— Start Passage shown —

# TuRBo edges with UB buffer



## JeffDelucia (Jul 31, 2010)

Hey guys I'm interested in learning TuRBo for blind edges. I was looked at various tutorials but all the ones I could find used UF as buffer. When I solve 3x3 speed I use U perms that cycle UB UR UL and UB UL UR not UF UL UR and UF UR UL. So for me cycling with UB instead of UF is more natural. I tried to generate my own algs for these cases but I didn't get very far without having trouble with cube explorer again. So heres what I have:

UR -> UL R' U R' U' R' U' R' U R U R2

UL -> UR R2 U' R' U' R U R U R U' R

LU -> UR M' U' M U2 M' U' M

RU -> UL M' U M U2 M' U M

I still need algorithms for the other 4 cases and was wondering if you guys could help me out.

Thanks

-Jeff


----------



## hawkmp4 (Jul 31, 2010)

What's the trouble with Cube Explorer?
I don't blindsolve, but I know how to use CE.


----------



## iRiLLL (Jul 31, 2010)

U - r' U' R U M' U' R' U R - U'

U - R' U' R U M U' R' U r - U'

U' - l U L' U' M' U L U' L' - U

U' - L U L' U' M U L U' l' - U


----------



## amostay2004 (Jul 31, 2010)

y r U R' U' M U R U' R'
y R U R' U' M' U R U' r

and their inverses/mirrors


----------

— End Passage shown —
— Start Data supplied —

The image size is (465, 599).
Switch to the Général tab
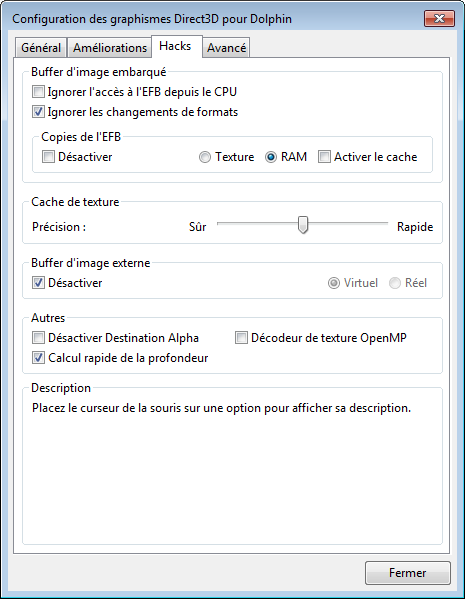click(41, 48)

— End Data supplied —
— Start Data supplied —

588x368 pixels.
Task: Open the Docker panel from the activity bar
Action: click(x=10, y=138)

— End Data supplied —
— Start Data supplied —

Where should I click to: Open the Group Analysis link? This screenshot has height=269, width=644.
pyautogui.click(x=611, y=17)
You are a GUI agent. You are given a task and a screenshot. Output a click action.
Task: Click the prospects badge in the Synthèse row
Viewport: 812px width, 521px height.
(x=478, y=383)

— End Data supplied —

Set task:
In the forum thread on TuRBo edges with a UB buffer, what algorithm does the opening post give for the case UR -> UL?

The output:
R' U R' U' R' U' R' U R U R2